▶ **SUPPLIED MATERIAL**
---
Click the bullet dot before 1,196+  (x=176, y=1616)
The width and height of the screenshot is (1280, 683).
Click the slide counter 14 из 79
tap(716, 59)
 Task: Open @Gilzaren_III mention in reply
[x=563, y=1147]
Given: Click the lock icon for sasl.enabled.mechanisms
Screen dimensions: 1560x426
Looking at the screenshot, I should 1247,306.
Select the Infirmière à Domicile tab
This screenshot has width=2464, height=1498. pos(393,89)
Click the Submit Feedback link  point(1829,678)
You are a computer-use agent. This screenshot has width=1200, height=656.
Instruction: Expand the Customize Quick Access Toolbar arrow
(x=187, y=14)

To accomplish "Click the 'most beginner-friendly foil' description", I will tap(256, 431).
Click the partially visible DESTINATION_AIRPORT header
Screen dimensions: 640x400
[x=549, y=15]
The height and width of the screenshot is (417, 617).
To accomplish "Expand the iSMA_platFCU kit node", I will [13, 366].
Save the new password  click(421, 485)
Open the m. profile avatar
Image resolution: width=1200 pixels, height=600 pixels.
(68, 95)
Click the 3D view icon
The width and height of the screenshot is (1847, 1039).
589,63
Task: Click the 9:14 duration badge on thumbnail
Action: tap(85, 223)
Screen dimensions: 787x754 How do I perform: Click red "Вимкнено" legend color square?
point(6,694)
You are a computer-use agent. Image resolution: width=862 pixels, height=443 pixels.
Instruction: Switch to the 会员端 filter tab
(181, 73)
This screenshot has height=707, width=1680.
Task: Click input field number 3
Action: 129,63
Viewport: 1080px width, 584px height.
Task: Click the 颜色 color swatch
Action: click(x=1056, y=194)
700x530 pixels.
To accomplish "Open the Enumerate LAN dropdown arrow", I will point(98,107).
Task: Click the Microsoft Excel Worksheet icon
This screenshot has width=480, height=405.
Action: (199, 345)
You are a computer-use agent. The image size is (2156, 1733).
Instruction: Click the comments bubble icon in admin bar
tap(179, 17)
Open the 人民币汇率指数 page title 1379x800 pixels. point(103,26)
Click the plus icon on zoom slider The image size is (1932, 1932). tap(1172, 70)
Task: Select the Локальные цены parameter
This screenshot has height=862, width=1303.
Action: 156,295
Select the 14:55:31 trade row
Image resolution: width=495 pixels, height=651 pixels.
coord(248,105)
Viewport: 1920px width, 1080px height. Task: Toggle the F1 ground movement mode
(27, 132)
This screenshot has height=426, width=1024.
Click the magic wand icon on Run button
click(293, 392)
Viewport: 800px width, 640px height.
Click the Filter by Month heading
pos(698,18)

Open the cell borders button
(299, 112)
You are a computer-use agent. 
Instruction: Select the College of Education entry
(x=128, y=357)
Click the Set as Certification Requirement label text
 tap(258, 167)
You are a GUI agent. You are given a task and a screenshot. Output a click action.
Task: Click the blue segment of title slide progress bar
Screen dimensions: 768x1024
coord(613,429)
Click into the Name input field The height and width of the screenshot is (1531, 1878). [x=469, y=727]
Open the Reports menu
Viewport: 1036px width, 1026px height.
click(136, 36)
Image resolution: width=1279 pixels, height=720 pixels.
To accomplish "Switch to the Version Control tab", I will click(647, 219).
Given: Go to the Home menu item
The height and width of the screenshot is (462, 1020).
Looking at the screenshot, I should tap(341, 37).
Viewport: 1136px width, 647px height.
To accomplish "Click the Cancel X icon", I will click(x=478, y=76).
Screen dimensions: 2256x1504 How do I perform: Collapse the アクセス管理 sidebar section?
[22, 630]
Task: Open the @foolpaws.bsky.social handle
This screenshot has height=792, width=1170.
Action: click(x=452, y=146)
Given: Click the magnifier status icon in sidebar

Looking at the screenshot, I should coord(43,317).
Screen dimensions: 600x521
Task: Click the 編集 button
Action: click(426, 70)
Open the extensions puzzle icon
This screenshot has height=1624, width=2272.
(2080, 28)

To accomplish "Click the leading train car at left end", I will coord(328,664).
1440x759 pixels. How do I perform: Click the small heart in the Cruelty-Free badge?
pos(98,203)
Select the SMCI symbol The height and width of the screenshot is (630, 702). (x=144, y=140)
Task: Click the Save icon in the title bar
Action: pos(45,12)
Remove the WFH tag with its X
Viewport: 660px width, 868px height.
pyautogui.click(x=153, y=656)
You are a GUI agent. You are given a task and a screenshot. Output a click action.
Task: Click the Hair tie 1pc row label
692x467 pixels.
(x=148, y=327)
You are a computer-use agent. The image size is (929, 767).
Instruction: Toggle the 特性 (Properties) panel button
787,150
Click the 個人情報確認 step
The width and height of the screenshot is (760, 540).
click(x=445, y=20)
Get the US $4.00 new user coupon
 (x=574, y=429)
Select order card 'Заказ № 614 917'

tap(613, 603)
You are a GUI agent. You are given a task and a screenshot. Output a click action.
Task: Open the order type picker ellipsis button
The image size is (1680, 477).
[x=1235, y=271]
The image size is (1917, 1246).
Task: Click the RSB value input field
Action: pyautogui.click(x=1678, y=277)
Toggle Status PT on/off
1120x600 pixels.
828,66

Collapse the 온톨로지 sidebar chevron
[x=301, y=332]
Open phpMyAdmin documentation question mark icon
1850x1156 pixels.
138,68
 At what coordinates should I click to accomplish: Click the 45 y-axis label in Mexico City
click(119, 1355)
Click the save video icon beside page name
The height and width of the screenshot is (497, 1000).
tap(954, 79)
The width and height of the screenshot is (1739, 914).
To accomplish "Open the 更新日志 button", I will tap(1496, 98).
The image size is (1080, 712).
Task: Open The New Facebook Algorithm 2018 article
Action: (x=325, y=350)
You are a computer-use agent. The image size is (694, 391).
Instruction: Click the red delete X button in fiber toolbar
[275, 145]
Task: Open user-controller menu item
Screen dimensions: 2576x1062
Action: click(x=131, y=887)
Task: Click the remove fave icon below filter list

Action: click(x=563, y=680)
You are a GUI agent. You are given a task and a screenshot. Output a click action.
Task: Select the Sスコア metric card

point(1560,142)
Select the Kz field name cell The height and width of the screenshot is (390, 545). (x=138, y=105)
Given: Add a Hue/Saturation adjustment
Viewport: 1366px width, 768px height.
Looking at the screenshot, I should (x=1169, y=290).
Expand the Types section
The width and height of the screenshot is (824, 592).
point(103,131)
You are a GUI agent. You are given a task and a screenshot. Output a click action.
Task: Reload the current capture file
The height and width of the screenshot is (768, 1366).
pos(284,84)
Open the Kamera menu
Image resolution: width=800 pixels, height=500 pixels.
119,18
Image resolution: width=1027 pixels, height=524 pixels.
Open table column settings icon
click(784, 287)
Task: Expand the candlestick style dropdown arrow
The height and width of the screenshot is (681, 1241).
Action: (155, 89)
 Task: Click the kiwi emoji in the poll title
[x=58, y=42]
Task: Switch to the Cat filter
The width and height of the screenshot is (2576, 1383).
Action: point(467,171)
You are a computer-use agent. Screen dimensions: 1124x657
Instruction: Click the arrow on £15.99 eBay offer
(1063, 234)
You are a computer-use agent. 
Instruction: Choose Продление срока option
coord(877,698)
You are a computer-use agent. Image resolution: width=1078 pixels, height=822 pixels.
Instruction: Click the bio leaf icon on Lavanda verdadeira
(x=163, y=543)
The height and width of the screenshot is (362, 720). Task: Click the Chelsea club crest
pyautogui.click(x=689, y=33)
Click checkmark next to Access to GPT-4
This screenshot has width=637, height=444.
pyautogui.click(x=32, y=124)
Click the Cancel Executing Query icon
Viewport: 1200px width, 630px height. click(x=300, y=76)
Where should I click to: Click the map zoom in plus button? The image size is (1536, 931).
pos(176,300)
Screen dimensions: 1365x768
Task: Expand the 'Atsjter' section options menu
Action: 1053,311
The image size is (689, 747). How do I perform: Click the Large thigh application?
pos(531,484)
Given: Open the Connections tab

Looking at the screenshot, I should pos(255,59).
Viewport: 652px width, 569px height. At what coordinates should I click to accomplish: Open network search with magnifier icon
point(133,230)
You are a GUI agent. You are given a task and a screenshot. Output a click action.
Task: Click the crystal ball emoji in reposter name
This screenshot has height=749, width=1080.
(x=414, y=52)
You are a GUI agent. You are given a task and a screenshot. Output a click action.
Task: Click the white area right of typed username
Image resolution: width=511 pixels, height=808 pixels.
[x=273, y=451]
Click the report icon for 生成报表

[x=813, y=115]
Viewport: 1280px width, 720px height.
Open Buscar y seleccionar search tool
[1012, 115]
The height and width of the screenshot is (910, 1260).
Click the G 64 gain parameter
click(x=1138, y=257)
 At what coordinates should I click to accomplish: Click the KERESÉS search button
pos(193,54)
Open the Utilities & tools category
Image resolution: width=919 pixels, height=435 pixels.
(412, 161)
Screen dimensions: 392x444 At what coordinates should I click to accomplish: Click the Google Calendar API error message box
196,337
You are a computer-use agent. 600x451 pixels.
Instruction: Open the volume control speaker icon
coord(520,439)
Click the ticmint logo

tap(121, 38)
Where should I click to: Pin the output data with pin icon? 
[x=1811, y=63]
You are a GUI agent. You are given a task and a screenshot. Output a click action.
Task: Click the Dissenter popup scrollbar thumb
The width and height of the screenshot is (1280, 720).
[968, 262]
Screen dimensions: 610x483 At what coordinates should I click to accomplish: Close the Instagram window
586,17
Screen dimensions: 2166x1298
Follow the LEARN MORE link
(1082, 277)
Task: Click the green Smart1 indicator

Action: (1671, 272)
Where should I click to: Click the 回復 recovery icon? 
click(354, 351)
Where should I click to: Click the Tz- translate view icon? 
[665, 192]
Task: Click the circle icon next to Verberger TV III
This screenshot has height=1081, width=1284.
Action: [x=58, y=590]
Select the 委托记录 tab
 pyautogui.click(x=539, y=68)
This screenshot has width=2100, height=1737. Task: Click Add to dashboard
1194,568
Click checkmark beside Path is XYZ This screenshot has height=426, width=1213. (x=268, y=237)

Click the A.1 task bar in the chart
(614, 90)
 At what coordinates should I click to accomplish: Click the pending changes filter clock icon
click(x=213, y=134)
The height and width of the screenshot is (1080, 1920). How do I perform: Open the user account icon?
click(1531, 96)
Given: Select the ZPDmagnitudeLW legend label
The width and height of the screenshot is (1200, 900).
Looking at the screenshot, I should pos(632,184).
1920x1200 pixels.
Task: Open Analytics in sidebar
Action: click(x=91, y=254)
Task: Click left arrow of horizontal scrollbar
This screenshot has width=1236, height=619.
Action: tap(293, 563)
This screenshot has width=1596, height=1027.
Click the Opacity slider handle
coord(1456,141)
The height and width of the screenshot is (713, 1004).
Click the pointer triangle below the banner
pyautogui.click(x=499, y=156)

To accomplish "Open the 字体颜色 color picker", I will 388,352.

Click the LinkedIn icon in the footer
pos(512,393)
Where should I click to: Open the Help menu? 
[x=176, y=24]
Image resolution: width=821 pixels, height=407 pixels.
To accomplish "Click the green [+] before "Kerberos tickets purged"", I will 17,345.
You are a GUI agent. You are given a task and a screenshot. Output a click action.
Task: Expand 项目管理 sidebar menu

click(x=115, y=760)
---
▶ **SHORT EXERCISE**
Copy out the lines again, starting at the line that contains "Click the plus" and ending after the line that contains "tap(258, 167)".

▶ **TASK RESPONSE**
Click the plus icon on zoom slider The image size is (1932, 1932). tap(1172, 70)
Task: Select the Локальные цены parameter
This screenshot has height=862, width=1303.
Action: 156,295
Select the 14:55:31 trade row
Image resolution: width=495 pixels, height=651 pixels.
coord(248,105)
Viewport: 1920px width, 1080px height. Task: Toggle the F1 ground movement mode
(27, 132)
This screenshot has height=426, width=1024.
Click the magic wand icon on Run button
click(293, 392)
Viewport: 800px width, 640px height.
Click the Filter by Month heading
pos(698,18)

Open the cell borders button
(299, 112)
You are a computer-use agent. 
Instruction: Select the College of Education entry
(x=128, y=357)
Click the Set as Certification Requirement label text
 tap(258, 167)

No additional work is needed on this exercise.